Production of melanoma-associated antigen(s) by a defined malignant melanoma cell strain grown in chemically defined medium.

A human malignant melanoma cell strain, UCLA-SO-M14 (M14), was adapted to grow in serum-free, chemically defined medium (CDM). The 3 M KCl extract prepared from the CDM-grown cells (M-14-CDM) was assayed against leukocytes from melanoma patients, patients with other cancers, and normal donors by leukocyte migration inhibition (LMI). The leukocytes from 15 to 27 (56%) melanoma patients tested were LMI positive. In contrast, 4 of 18 (22%) other cancer patients and 5 of 30 (17%) normal donors leukocytes were LMI positive. One of 14 melanoma patients' leukocytes were LMI positive for a control 3 M KCI extract from autologous muscle. Comparative studies were performed with the M14-CDM extract and a 3 M KCI extract from a freshly biopsied tumor specimen from the donor of the M14 cell strain. Seven of 12 (58%) melanoma patients' leukocytes were LMI positive to the M14-CDM extract, but only 2 of 12 (17%) were LMI positive to the autologous melanoma tissue extract. Furthermore, only 100 to 300 mug protein of M14-CDM extract were required to educe delayed cutaneous hypersensitivity response in 6 of 8 (75%) melanoma patients and 0 of 5 lung cancer patients, but 500 mug protein from biopsied autologous melanoma tissue extract were needed to produce delayed cutaneous hypersensitivity response in 24 of 42 (57%) melanoma patients and 7 of 28 (25%) nonmelanoma cancer patients.

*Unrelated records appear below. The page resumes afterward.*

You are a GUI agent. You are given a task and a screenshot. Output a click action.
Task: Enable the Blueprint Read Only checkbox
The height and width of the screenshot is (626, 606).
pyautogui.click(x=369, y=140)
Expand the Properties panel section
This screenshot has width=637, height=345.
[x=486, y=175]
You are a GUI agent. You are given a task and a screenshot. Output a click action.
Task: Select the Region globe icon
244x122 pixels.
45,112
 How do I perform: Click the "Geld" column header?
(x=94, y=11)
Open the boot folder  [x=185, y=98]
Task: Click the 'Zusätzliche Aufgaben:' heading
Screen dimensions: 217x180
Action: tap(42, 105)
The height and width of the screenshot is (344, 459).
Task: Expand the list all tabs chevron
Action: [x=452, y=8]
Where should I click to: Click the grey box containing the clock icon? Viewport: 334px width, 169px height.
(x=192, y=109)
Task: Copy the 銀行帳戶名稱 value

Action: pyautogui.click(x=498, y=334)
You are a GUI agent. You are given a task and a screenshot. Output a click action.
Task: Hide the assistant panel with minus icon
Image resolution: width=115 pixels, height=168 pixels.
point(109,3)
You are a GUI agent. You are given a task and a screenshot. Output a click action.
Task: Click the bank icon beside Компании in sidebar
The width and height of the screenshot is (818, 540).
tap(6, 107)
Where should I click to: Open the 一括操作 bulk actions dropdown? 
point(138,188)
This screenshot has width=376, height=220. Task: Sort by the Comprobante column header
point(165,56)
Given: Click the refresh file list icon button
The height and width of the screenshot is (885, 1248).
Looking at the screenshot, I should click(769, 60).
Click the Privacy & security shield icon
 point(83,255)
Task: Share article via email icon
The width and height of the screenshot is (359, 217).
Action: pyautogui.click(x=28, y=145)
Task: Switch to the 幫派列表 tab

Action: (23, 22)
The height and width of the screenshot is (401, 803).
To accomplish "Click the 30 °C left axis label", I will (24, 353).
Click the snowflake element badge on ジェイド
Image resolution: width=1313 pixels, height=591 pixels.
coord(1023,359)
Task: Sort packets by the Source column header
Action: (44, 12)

These data suggest: (a) the M14-CDM cells synthesized melanoma-associated antigen(s) (MAA) in CDM; (B) the 3 M KCI extraction procedure effectively removed the MAA from the M14-CDM cells; (c) the M14-CDM cells were a more potent source of MAA than the surgical autologous melanoma specimen; and (d) the M14-CDM cells provided a continuous source of standard MAA.